Just in time indexing for up to the second search

  • Authors:
  • Ronny Lempel;Yosi Mass;Shila Ofek-Koifman;Dafna Sheinwald;Yael Petruschka;Ron Sivan

  • Affiliations:
  • IBM Research, Haifa, Israel;IBM Research, Haifa, Israel;IBM Research, Haifa, Israel;IBM Research, Haifa, Israel;IBM Research, Haifa, Israel;IBM Research, Haifa, Israel

  • Venue:
  • Proceedings of the sixteenth ACM conference on Conference on information and knowledge management
  • Year:
  • 2007

Quantified Score

Hi-index 0.00

Visualization

Abstract

E-commerce and intranet search systems require newly arriving content to be indexed and made available for search within minutes or hours of arrival. Applications such as file system and email search demand even faster turnaround from search systems, requiring new content to become available for search almost instantaneously. However, incrementally updating inverted indices, which are the predominant datastructure used in search engines, is an expensive operation that most systems avoid performing at high rates. We present JiTI, a Just-in-Time Indexing component that allows searching over incoming content (nearly) as soon as that content reaches the system. JiTI's main idea is to invest less in the preprocessing of arriving data, at the expense of a tolerable latency in query response time.

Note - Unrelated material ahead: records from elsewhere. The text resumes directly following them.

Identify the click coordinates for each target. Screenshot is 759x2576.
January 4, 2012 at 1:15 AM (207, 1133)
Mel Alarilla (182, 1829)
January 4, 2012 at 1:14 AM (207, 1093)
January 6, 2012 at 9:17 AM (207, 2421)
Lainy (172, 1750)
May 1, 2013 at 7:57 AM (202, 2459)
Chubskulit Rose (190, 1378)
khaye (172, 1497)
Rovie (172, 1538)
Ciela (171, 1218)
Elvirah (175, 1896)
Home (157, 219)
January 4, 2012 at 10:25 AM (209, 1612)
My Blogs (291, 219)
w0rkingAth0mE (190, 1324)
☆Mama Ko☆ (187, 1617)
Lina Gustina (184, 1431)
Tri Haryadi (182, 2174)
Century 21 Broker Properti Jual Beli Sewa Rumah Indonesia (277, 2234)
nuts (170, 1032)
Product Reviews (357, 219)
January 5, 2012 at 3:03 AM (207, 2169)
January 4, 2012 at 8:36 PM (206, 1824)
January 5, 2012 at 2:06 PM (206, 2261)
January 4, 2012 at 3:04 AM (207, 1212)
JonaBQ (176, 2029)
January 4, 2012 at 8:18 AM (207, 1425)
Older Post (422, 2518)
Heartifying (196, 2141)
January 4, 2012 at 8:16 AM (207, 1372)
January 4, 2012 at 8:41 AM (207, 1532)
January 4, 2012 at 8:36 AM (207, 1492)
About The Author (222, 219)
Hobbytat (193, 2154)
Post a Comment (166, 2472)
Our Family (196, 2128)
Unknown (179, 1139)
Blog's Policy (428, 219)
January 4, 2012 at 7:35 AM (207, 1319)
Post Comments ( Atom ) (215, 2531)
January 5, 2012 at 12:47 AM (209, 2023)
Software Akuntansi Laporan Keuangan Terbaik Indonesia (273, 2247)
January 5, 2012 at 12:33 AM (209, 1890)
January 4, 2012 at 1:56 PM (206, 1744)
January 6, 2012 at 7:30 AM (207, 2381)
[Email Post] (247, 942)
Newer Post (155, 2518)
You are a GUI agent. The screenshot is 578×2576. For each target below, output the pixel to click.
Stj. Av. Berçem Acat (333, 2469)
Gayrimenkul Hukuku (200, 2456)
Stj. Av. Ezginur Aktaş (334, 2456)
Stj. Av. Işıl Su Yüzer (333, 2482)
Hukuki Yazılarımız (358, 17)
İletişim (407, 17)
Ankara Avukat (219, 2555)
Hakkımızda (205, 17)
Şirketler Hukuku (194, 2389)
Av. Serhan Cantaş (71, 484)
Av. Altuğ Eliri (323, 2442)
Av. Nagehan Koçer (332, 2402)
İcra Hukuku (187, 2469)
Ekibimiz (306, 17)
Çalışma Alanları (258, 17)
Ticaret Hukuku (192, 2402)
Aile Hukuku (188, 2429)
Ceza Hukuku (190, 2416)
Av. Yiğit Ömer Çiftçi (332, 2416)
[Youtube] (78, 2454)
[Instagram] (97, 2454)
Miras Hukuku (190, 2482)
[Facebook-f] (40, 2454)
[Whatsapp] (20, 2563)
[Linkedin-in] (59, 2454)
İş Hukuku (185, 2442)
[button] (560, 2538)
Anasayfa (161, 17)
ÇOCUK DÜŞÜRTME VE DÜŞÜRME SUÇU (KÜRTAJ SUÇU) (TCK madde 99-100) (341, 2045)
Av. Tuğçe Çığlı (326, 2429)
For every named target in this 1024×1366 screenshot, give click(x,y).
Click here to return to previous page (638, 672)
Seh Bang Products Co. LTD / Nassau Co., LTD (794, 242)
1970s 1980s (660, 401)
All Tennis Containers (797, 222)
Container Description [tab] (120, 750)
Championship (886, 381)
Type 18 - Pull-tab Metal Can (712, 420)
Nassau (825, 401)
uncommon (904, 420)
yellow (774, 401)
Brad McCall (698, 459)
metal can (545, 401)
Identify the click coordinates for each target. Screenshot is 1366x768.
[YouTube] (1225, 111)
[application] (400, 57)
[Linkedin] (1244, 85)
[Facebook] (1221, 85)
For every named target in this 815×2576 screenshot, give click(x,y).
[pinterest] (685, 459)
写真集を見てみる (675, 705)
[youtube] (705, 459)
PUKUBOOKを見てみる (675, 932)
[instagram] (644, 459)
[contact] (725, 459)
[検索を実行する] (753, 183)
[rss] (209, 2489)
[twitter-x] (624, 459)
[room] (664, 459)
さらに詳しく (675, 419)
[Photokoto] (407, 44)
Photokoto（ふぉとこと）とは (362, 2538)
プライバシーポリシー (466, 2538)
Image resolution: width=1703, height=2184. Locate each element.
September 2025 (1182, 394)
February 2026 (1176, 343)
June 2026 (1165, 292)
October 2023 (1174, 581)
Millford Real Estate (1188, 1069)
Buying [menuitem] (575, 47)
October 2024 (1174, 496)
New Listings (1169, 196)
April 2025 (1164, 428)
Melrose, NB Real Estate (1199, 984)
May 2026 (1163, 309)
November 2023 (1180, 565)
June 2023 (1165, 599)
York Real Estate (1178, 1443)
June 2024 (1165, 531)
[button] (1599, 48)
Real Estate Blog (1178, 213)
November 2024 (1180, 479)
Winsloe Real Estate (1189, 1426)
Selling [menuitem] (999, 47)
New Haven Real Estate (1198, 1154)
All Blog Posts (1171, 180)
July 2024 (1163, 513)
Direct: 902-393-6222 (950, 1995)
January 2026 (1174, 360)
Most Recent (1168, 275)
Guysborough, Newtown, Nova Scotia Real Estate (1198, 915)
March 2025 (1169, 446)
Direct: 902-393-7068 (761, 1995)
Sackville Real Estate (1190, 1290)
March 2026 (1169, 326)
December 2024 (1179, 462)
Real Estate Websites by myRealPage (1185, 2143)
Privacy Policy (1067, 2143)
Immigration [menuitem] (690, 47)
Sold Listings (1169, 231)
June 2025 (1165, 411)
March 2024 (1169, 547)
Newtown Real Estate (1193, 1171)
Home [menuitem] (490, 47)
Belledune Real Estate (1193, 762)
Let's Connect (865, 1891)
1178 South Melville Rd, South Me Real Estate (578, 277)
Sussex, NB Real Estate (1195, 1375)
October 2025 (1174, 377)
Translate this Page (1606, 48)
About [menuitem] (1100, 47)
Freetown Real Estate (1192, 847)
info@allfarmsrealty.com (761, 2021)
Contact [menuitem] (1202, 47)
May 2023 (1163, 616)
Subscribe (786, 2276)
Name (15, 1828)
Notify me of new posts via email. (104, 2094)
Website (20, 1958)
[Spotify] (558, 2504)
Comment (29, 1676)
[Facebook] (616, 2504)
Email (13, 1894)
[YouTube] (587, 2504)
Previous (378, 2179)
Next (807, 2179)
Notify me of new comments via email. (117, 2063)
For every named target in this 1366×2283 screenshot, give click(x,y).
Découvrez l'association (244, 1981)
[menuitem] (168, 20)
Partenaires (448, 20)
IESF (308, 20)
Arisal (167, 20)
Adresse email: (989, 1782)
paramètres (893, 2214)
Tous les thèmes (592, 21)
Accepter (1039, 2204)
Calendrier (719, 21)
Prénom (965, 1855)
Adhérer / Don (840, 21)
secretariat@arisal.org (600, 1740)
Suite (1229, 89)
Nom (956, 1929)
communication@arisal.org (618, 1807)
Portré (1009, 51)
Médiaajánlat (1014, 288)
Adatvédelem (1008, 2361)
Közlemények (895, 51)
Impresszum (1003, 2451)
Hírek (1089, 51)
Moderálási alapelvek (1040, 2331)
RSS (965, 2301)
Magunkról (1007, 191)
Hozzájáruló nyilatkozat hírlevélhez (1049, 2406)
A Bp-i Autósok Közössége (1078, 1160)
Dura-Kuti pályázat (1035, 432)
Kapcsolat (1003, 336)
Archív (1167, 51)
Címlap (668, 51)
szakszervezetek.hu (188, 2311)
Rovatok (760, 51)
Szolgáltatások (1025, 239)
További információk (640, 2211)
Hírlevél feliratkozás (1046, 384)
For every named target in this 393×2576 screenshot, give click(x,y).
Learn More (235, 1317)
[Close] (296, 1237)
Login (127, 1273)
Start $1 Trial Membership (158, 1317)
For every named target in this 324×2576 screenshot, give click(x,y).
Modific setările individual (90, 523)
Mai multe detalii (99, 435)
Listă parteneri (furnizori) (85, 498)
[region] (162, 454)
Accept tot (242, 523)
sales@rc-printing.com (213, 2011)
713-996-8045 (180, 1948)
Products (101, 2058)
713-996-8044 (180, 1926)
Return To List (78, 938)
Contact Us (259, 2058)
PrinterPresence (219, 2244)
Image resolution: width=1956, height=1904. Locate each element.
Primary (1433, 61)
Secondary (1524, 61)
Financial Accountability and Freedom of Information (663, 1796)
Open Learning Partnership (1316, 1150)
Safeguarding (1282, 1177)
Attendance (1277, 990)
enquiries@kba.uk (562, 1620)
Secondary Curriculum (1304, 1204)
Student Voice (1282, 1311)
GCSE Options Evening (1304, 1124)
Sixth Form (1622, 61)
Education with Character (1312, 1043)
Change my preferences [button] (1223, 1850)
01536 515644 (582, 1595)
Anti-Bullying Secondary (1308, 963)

It is designed for deployment in search systems that maintain a large main index and that rebuild smaller stop-press indices once or twice an hour. JiTI augments such systems with instant retrieval capabilities over content arriving in between the stop-press builds. A main design point is for JiTI to demand few computational resources, in particular RAM and I/O. Our experiments consisted of injecting several documents and queries per second concurrently into the system over half-hour long periods. We believe that there are search applications for which the combination of the workloads we experimented with and the response times we measured present a viable solution to a pressing problem.